**Provided text:**
# Statistics and random numbers

In [None]:
%matplotlib inline
import numpy as np
from scipy import stats
import matplotlib.pyplot as plt

## Distribution and histogram

In [None]:
# Draw random samples from a normal (Gaussian) distribution
N = 1000
X = np.random.normal(size=N)
X[:10]

In [None]:
plt.figure(figsize=(10,3))
plt.plot(X, 'ko', markersize=2)
plt.ylim([-5,5])
plt.xlim([0,N])
plt.hlines(0, 0, N, color='red', linestyles='--')
plt.xlabel('sample ID')
plt.ylabel('value')

Observe the plot above. Do you observe a slight clustering of points toward $y=0$?

In [None]:
# visualize the histogram
bins = np.linspace(-4, 4, 9)
bins

The `density` parameter in the `histogram` function controls whether the result is normalized or not.

**Stored data:**
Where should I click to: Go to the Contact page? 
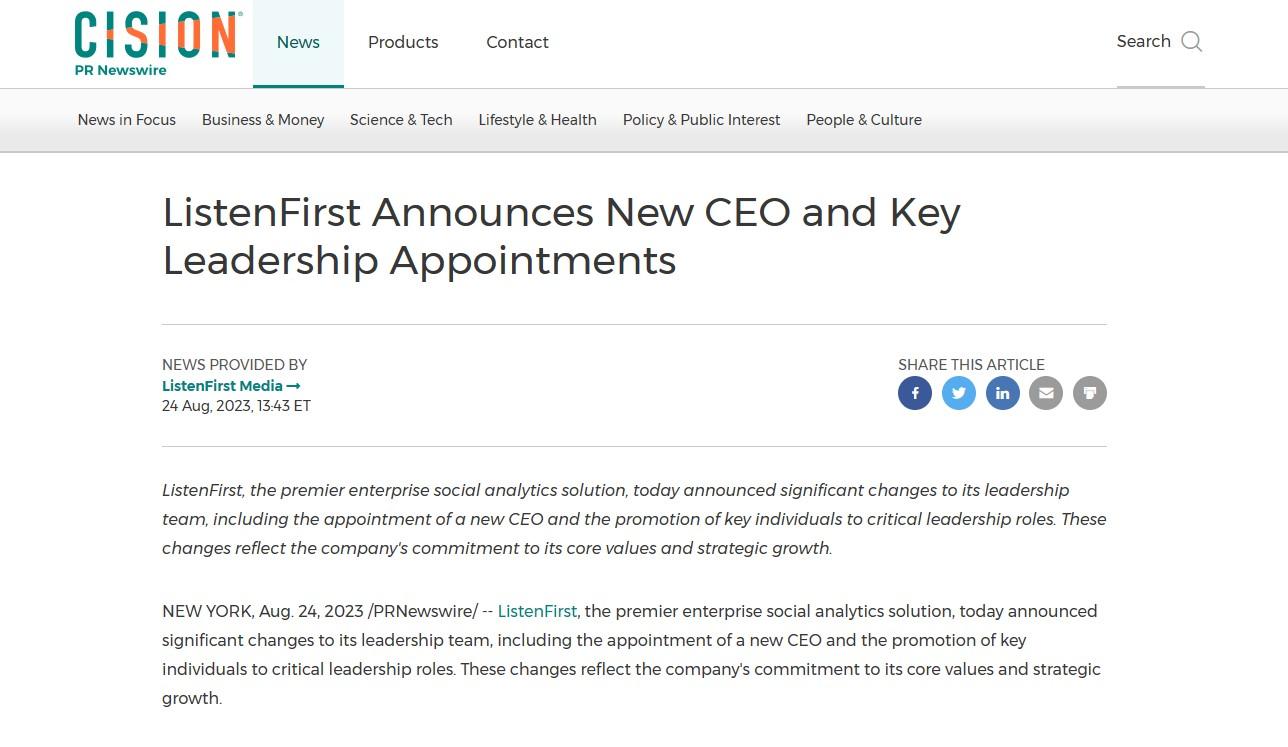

**Exercise tasks:**
1. Do the following statements agree with the statistics and random numbers text? Answer yes or no for each, and quote the words of the text that decide it.
(a) The random samples come from a normal (Gaussian) distribution.
(b) The code draws 100 samples.
(c) The `density` parameter in the `histogram` function controls whether the result is normalized.
2. Carry on the statistics and random numbers text past its final sentence.

**Answers:**
1.
(a) Yes: "# Draw random samples from a normal (Gaussian) distribution"
(b) No: "N = 1000"
(c) Yes: "The `density` parameter in the `histogram` function controls whether the result is normalized or not."

2.
See https://numpy.org/doc/stable/reference/generated/numpy.histogram.html

In [None]:
hist = np.histogram(X, bins=bins, density=True)[0]

# mid-points of bins for plotting
binsp = 0.5*(bins[1:] + bins[:-1])
print(binsp)
plt.plot(binsp, hist, 'ko')

bins2 = np.linspace(-4,4,51)
pdf = stats.norm.pdf(bins2)
plt.plot(bins2, pdf, 'r-')

**Exercise** Try different values of sample size $N$. For example, compare the results of $N=100$ and $N=1000$. Why does the result look "bad" (not falling on the red pdf curve of normal distribution) when $N$ is small?

We can also perform a maximum-likelihood fit of the data to estimate the parameters of the underlying distribution.

In [None]:
N = 1000
X = np.random.normal(size=N) + 1


Note this data set is **not** clustered around $y=0$:

In [None]:
plt.figure(figsize=(10,3))
plt.plot(X, 'ko', markersize=2)
plt.ylim([-5,5])
plt.xlim([0,N])
plt.hlines(0, 0, N, color='red')
plt.xlabel('sample ID')
plt.ylabel('value')

Estimate the normal distribution parameters:

In [None]:
loc, std = stats.norm.fit(X)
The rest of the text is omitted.